=== Material supplied ===

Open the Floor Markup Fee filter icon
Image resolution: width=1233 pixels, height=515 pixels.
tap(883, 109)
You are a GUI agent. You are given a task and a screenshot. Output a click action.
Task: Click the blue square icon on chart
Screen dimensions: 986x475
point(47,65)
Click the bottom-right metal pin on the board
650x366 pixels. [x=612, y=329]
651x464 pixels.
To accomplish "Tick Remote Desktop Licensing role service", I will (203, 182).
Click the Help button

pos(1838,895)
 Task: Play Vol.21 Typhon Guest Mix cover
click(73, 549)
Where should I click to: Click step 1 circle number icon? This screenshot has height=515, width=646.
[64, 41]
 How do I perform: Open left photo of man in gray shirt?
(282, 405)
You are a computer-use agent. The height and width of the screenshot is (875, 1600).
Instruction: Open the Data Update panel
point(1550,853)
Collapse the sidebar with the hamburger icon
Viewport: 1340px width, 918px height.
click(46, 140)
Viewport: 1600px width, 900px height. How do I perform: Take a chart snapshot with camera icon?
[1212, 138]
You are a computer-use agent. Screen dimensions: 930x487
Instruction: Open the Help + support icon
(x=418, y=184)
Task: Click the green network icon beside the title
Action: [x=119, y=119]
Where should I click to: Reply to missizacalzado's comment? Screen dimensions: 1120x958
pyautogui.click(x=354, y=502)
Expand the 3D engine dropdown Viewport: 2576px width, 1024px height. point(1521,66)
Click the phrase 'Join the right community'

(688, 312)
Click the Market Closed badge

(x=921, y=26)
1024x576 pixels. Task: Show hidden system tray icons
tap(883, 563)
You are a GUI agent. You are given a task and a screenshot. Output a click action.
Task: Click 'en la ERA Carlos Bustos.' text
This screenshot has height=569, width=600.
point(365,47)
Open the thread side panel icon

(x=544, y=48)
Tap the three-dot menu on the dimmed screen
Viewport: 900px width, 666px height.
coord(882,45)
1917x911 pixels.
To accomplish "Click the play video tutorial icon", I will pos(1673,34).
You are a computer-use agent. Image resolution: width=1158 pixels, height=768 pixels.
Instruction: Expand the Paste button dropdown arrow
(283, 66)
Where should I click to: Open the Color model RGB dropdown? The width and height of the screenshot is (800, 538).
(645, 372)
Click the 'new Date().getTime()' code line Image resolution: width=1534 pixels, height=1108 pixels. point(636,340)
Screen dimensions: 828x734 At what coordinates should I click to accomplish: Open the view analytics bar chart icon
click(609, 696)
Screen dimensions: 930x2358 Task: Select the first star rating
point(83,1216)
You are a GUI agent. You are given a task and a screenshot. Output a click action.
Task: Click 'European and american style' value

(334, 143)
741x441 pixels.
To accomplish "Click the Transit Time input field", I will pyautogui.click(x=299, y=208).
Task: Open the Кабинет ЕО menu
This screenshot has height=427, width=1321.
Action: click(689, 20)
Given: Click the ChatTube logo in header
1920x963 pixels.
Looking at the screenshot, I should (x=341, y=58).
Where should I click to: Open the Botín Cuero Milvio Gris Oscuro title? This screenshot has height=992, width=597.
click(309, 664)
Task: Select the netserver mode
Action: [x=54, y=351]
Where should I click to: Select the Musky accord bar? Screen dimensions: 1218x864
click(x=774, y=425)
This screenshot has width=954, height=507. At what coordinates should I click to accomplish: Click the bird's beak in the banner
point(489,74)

===

◆ **What is required**:
Go through the data above and tally every line that includes "will". State only the total.

◆ **Response to the task**:
3